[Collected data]

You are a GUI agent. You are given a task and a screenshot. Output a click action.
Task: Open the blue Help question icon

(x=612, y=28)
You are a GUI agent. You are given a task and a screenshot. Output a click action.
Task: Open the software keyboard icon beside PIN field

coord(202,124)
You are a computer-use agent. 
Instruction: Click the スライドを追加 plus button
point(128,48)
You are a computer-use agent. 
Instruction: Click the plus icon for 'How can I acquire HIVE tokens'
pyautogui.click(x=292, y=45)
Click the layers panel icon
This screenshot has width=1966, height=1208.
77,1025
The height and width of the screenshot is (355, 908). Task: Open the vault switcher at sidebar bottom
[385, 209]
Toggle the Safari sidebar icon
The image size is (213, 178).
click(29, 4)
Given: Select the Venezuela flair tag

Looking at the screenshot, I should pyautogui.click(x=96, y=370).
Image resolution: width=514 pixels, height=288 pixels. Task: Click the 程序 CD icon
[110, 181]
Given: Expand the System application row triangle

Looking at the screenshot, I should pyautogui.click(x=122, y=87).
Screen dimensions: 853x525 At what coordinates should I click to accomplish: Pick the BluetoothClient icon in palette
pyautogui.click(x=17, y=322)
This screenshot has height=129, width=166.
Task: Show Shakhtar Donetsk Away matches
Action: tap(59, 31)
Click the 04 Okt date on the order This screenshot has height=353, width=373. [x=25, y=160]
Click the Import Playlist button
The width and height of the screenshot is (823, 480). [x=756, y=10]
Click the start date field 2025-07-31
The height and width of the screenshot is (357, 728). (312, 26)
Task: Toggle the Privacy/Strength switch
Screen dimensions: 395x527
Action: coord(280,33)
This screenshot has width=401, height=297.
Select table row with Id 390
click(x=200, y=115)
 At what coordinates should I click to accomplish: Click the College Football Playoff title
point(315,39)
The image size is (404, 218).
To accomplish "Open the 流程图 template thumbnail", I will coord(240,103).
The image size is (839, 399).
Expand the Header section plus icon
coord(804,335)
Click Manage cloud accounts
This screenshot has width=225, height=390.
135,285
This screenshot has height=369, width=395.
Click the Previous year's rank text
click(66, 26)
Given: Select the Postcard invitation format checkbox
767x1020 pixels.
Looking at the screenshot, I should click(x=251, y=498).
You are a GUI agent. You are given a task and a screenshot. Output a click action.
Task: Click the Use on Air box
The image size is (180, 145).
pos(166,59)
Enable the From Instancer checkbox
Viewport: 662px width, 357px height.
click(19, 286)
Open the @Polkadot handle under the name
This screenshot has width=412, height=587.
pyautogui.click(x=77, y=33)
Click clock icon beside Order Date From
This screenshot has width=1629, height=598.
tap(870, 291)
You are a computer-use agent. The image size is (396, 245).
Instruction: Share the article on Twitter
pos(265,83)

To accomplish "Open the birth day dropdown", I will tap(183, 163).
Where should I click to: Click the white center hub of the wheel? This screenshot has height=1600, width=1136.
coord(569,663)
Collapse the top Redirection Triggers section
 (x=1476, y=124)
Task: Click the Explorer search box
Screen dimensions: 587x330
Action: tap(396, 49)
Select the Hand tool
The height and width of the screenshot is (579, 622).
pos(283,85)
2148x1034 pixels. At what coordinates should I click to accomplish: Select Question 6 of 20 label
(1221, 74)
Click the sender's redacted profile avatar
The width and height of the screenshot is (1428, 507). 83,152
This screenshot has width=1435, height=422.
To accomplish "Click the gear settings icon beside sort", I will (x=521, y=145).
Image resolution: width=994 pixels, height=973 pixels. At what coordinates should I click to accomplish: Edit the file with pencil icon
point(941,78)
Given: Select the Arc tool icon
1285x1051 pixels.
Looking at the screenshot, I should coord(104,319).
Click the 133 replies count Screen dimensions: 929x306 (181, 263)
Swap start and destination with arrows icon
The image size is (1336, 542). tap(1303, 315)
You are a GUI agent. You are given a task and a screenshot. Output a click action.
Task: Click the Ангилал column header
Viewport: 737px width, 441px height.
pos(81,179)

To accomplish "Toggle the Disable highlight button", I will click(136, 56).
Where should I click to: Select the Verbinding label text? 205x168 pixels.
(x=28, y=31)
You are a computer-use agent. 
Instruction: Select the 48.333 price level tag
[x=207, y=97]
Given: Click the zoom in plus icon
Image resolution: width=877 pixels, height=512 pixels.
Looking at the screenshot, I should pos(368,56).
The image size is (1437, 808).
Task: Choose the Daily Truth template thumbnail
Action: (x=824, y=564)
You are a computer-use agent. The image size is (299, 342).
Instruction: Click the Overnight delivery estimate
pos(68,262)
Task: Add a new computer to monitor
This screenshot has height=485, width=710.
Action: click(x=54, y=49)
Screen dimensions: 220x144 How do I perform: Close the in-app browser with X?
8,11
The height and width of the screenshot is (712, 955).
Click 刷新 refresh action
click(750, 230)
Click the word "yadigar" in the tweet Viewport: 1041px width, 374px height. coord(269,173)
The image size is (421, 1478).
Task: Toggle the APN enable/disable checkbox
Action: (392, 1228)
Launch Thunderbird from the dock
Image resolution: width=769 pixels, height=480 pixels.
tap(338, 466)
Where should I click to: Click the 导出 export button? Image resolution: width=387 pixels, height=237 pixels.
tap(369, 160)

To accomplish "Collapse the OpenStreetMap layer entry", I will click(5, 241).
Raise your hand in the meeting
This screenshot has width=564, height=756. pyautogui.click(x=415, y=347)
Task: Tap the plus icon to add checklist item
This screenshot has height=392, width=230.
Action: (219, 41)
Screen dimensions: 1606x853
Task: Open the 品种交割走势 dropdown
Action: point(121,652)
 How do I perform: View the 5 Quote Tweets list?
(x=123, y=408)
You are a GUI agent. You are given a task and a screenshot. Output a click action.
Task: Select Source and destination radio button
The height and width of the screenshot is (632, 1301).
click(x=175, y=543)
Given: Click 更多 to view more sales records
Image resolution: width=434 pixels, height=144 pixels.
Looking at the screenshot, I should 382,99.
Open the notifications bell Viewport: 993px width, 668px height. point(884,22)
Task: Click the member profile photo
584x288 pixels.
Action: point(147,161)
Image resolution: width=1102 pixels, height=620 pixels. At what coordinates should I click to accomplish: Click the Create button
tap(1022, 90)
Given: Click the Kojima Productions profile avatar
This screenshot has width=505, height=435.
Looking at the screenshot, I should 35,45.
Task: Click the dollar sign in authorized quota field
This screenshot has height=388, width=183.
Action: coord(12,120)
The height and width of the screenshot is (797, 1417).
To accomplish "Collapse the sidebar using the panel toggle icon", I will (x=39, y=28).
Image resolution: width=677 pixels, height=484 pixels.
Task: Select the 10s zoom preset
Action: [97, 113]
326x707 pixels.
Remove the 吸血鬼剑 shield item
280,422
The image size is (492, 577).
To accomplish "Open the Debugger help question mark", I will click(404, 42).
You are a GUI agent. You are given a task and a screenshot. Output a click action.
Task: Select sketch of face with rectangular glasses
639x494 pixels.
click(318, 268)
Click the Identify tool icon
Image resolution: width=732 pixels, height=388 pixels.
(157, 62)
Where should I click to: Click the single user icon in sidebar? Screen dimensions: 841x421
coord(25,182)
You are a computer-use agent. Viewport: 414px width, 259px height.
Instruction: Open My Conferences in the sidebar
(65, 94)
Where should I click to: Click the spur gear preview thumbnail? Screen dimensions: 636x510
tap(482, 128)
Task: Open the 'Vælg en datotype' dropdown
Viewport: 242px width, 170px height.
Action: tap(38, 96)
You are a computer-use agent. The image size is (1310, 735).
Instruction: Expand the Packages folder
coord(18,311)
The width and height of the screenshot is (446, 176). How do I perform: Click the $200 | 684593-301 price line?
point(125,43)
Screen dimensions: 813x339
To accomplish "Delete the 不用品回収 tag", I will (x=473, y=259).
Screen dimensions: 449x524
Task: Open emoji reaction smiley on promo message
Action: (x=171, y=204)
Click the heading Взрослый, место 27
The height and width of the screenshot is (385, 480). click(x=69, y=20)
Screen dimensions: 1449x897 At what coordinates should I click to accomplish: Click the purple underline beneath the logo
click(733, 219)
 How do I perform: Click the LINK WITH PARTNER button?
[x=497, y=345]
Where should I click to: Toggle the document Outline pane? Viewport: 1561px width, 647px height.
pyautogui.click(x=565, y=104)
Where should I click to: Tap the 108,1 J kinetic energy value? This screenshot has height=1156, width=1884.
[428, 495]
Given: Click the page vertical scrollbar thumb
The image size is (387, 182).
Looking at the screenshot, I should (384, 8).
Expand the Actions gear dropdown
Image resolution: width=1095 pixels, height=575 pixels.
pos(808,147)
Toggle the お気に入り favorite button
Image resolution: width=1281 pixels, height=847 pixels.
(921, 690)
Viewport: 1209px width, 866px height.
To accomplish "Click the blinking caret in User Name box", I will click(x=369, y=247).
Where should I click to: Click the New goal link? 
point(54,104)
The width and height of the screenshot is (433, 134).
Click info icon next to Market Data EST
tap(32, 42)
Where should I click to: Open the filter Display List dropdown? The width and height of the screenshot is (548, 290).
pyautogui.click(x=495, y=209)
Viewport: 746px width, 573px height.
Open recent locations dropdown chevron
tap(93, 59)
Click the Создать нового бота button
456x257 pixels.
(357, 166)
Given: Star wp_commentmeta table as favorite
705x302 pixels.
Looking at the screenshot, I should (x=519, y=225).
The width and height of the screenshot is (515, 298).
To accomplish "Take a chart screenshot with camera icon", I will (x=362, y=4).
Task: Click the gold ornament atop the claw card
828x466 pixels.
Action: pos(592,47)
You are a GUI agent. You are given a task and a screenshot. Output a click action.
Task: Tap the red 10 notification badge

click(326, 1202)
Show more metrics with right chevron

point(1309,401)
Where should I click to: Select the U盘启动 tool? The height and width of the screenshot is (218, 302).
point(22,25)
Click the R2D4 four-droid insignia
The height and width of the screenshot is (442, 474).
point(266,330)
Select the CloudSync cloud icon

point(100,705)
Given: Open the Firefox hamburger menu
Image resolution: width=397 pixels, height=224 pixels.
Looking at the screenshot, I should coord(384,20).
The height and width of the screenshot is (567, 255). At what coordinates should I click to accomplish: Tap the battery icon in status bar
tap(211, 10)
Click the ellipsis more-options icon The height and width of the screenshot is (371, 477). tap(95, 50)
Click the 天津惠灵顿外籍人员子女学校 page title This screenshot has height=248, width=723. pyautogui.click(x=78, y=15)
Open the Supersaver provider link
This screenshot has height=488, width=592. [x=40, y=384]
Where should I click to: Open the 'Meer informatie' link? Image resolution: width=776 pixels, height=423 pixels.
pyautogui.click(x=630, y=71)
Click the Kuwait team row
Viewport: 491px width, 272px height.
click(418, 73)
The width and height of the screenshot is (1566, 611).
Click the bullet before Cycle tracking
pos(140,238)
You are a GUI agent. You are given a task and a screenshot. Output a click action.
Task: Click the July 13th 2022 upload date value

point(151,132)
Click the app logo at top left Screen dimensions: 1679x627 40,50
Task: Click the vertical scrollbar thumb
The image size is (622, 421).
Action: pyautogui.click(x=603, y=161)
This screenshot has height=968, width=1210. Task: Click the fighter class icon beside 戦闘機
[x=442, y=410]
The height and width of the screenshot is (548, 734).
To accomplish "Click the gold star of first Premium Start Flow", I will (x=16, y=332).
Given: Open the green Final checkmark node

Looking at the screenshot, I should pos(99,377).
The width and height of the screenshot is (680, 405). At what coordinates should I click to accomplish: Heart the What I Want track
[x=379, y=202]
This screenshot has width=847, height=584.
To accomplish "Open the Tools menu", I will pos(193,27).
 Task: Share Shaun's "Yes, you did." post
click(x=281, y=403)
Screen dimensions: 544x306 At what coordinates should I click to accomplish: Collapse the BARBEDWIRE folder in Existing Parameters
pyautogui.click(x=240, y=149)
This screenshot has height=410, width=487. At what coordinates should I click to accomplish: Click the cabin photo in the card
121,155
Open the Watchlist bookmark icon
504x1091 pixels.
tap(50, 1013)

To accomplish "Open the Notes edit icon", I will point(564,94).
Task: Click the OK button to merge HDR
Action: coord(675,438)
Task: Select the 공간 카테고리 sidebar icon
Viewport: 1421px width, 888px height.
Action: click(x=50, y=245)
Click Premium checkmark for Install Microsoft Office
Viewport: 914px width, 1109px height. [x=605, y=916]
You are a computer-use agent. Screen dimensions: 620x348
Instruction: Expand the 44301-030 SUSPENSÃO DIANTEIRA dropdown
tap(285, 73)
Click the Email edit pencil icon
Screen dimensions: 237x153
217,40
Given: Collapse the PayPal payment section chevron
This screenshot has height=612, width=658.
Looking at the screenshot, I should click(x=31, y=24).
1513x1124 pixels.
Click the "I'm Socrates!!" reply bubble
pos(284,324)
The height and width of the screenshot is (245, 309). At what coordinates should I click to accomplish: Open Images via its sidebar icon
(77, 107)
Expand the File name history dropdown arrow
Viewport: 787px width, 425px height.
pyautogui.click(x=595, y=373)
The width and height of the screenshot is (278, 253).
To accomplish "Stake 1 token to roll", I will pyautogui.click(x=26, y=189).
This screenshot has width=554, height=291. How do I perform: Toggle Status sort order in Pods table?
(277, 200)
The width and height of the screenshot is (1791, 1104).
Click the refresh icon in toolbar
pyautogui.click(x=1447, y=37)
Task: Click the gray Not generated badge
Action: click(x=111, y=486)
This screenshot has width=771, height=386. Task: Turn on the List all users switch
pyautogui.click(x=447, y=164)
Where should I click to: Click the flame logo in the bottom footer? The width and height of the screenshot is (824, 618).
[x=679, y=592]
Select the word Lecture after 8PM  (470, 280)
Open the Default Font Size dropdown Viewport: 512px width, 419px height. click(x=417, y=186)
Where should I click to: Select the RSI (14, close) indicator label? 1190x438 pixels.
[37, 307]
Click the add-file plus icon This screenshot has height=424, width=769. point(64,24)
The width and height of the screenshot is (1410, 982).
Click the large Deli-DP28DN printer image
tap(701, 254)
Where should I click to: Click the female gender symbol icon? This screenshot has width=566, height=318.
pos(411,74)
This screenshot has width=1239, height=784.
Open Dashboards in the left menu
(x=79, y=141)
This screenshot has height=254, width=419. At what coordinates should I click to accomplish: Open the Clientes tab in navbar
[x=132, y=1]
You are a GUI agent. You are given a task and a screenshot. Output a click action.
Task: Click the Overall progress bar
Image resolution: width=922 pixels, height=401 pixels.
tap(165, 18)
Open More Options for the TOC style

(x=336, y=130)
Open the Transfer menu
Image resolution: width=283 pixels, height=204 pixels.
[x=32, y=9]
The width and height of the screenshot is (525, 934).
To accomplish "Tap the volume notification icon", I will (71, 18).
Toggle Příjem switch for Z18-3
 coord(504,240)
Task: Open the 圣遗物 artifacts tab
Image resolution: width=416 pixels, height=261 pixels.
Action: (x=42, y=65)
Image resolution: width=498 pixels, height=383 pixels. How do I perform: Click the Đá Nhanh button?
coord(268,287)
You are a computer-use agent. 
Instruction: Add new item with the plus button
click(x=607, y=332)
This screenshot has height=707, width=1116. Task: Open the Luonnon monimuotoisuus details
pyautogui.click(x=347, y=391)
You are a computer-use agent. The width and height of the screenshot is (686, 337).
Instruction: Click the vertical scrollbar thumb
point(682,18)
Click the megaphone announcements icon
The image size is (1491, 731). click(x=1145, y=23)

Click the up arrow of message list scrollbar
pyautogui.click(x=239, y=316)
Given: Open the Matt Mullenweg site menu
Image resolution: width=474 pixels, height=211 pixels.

## HOW TO COMPLETE THIS TASK
Please go through the data above and copy every line that has the word "page".

## COMPLETED TASK
Given: Click the page vertical scrollbar thumb
Click the 天津惠灵顿外籍人员子女学校 page title This screenshot has height=248, width=723. pyautogui.click(x=78, y=15)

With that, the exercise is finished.